Cutler-Hammer sees its growth tied to advancements in technology. As its products come to rely on sophisticated technologies, customers require greater levels of service. "The reason we are growing so fast is a desire (on the part of the customer) for high tech service endorsed by the manufacturer of the product," says Dave Wathen, Senior Vice President at Cutler Hammer.
Cutler-Hammer was recently named one of the top-five automation companies in the world by Managing Automation Technology Magazine. Wathen feels neither Westinghouse nor Cutler-Hammer could have made that cut alone, but their combined resources have created a global player.
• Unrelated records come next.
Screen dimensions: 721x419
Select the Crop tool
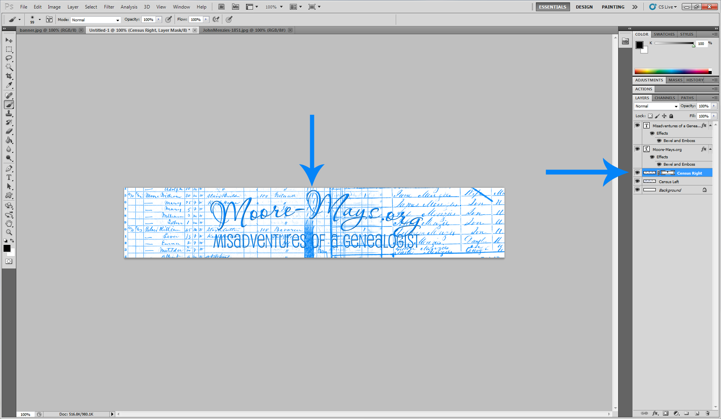coord(9,76)
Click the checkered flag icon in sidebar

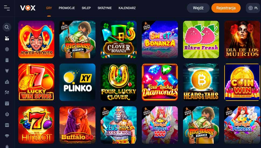7,93
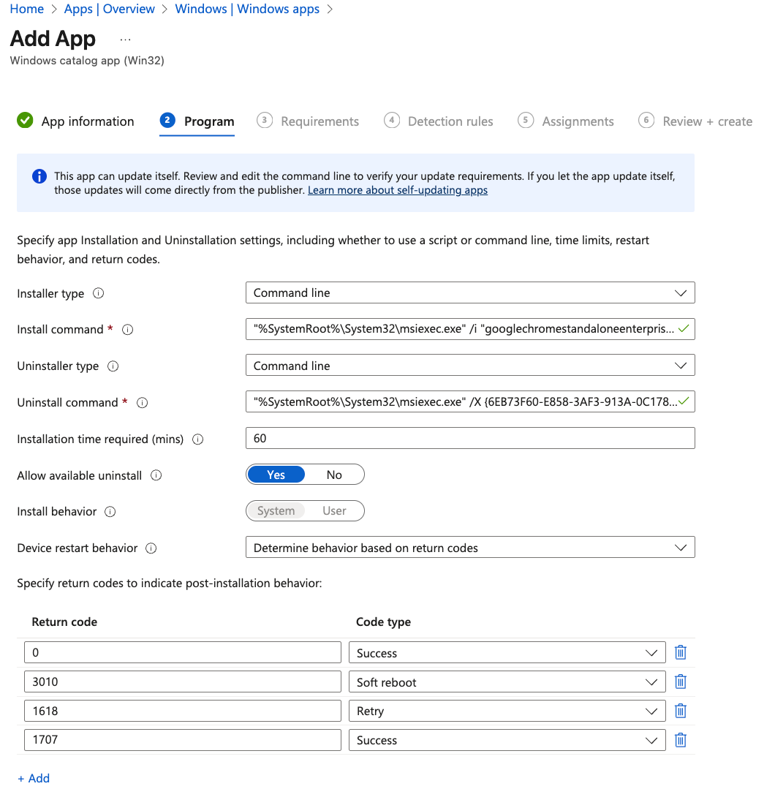Delete the return code 0 row
Screen dimensions: 775x789
pyautogui.click(x=680, y=653)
Source W is a design firm created from Westinghouse's former corporate communications and printing division. For the past five years, its achievement has been maintaining sales of $17 million while it replaced the in-house Westinghouse work, which formerly represented 95 percent of its revenue, with business from other non-related customers.
In December, Liberty Associates purchased Source W, which describes itself as a management company working exclusively with technology clients.
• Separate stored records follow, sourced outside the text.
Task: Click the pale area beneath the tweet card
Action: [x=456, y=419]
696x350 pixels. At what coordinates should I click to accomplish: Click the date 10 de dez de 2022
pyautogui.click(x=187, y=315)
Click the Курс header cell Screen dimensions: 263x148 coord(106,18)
Source W, which employs 100, is hanging its future growth on expertise in interactive technology.
"Westinghouse was a pioneer in the use of computers in graphic design," says Terri Marts, President of Source W. "What we do is seek out the best technology and apply it to printing and publication. We take digital information and turn it into the media of choice, be it CDs, interactive technology, or projections."
Interactive technology, though, may provide the greatest boost to its growth. Do you want to go to a trade show in Chicago, but can't physically get there? Source W hopes to make it commonplace for people to still attend via the Internet. Its cameras, for instance, located at the trade show, but controlled by interactive participants, provide new levels of access and realism.
Corporations and technical societies from across the United States frequently come to Source W for assistance in learning how to use emerging technology to achieve their business goals.
In December of 1985 the Westinghouse Semiconductor Division formed a joint venture with General Electric Semiconductor in Auburn, N.Y., and minority partner Mitsubishi, to create Powerex, Inc. In 1994, Westinghouse sold its interest in the joint venture. Today, 92 percent of the Youngwood-based company is owned equally by GE and Mitsubishi. Powerex employs 330 people, half of which are former Westinghouse employees.
The company makes semiconductors based on Westinghouse and General Electric technology and also sells semiconductors made by Mitsubishi. They are used in uninterruptable power supplies, such as battery chargers, computers, and welding equipment.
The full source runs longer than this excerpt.